Over time, IT would recreate these solutions using data warehouses and data marts. With these traditional tools, semantic layers were static and grew stale. They required a significant investment in time and development from IT resources to maintain and add new data sources to. New models based on old ones created a brittle, spaghetti-like mess of connections and dependencies. The result was that everyone was frightened to change anything for fear of breaking something.
Tools like Tableau, Power BI, and Alteryx help by allowing business users to build semantic models and blend new data sources. But the problem with these models is that they tend to have static data that can’t be shared with other tools because they are proprietary representations within those applications.
A Better Way Forward
A better way forward is to build a flexible semantic layer using next-gen tools that create a performant, virtual, and cloud-enabled semantic layer. Although a virtual semantic layer provides an abstraction layer that models data from various sources, the data is not moved or replicated. Depending on a firm’s data architecture, the use cases for data consumption, and where and how the source data is stored, this can look different. Some firms may implement a semantic layer to support self-service analytics. Others may create a semantic layer to act as an abstraction layer that minimizes disruption to the end users when changes are made to the underlying source systems while modernizing the data architecture or replacing a system.
Firms may use data virtualization tools such as Dremio and Denodo to create a virtualized semantic layer without duplicating or physically moving data to a centralized data repository. Data virtualization accesses data where it lives and contains no source data, only the metadata required to access each data source, plus security or governance controls. Data virtualization tools allow firms to create reusable semantic models that can be shared across an enterprise and enable reuse and traceability of the data source.
These modern tools expose the data through query languages such as SQL or Web APIs, allowing a vast array of tools to take advantage of the models. Data lineage is fully documented even as logic changes. Knowing how the logic is applied gives users confidence to make changes in the dependent models. These tools also allow firms to blend new datasets quickly without expensive IT resources. A semantic layer allows data to remain in the source formats (CSV, Excel, Parque) and locations, but also can expose it to business users to look like data in one consolidated database where they can use SQL or more business user-friendly tools to analyze it.

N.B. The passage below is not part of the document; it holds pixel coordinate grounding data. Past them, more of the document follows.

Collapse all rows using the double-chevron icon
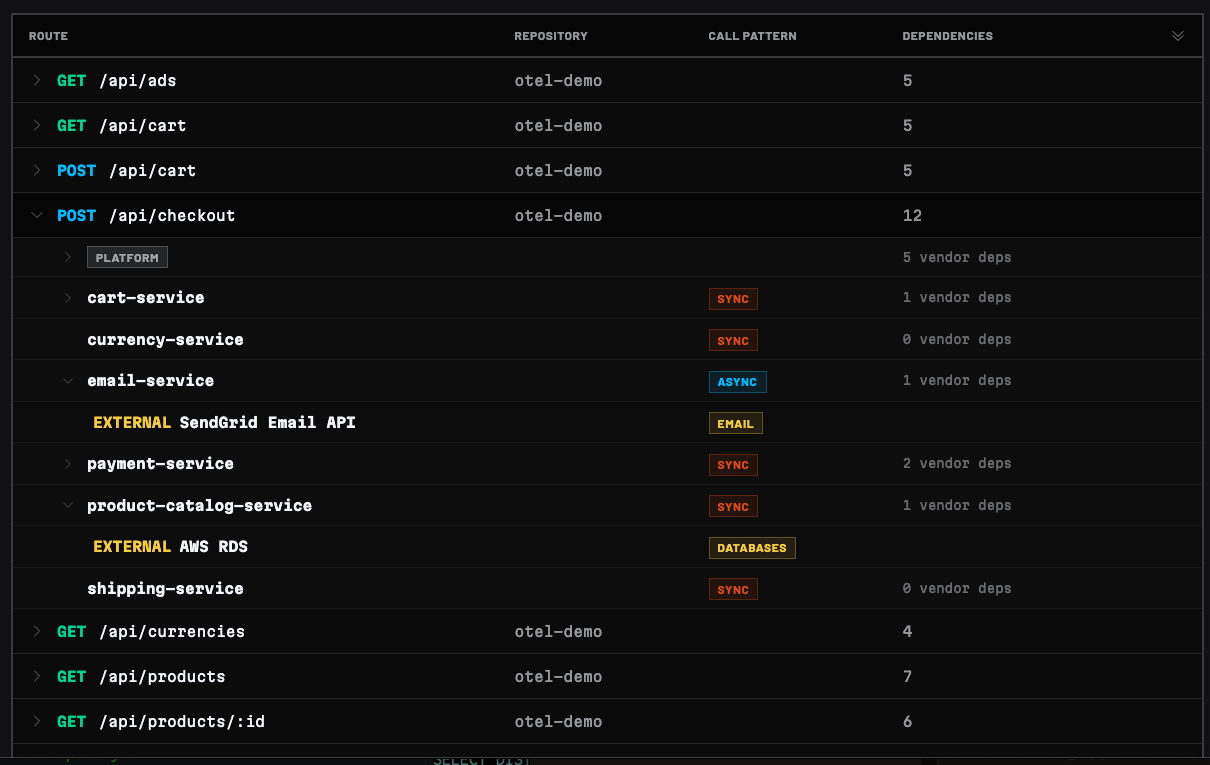Screen dimensions: 1210x765 [1177, 35]
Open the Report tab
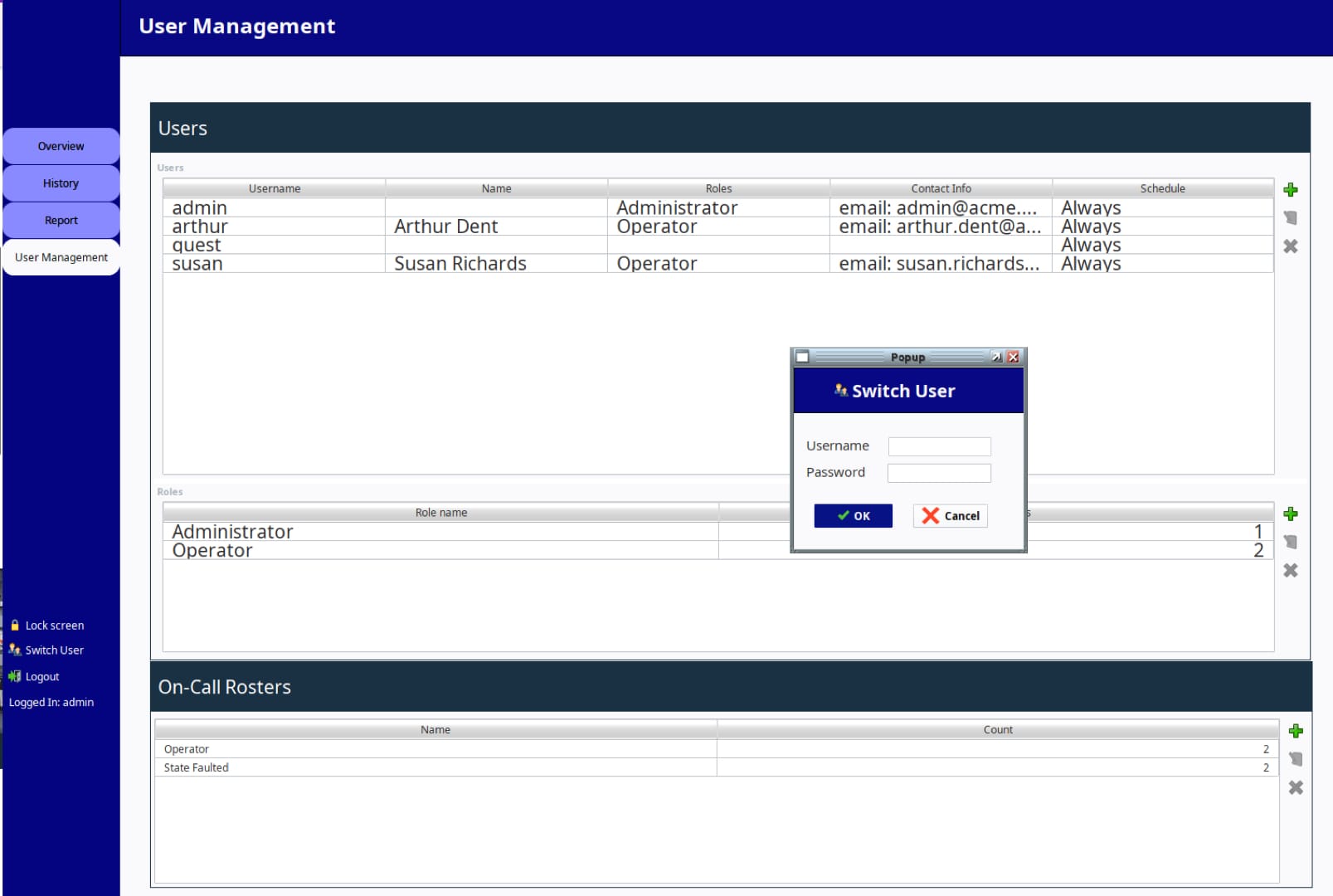The image size is (1333, 896). point(61,221)
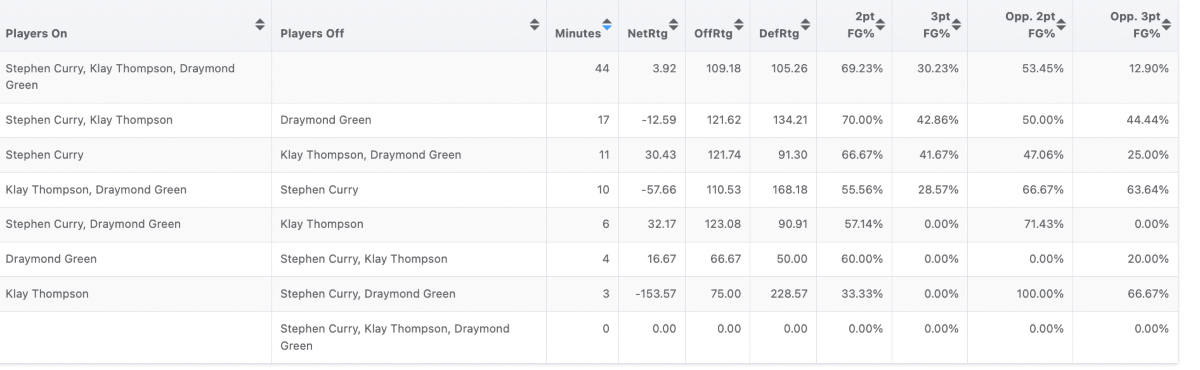Sort by 2pt FG% sort icon
Screen dimensions: 1200x370
879,26
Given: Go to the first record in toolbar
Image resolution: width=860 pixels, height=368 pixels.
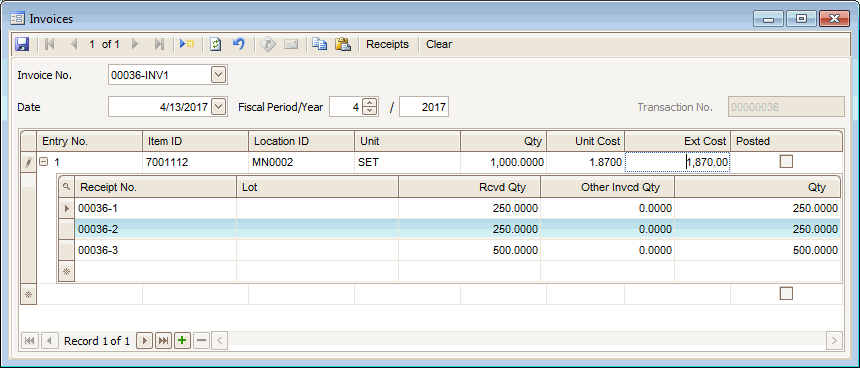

Five Benefits of a Virtual Semantic Layer
- Accessibility to different data sources in one centralized location
- The ability to mask data or present it in a transformed state, reducing the need for ETL/ELT development
- Providing an abstraction layer from actual data sources so changes can be made to the underlying sources without disruption to data consumers
- The ability to optimize performance and scalability without significant development
- The ability to quickly blend new data sources without IT involvement
Don’t Miss Out
A virtual semantic layer allows different end users who are using different tools to access the same approved data that may physically be stored in multiple locations. A virtual semantic layer also can help prevent users on different teams from creating their own siloed data models and ensures approved and trusted data is used across the enterprise.

Once a virtual semantic layer is created, then users across the organization can use the tools that best work for them ─ BI tools, Python, R, SQL, etc. ─ to connect to that same semantic layer to explore the data, regardless of where or how it is physically stored.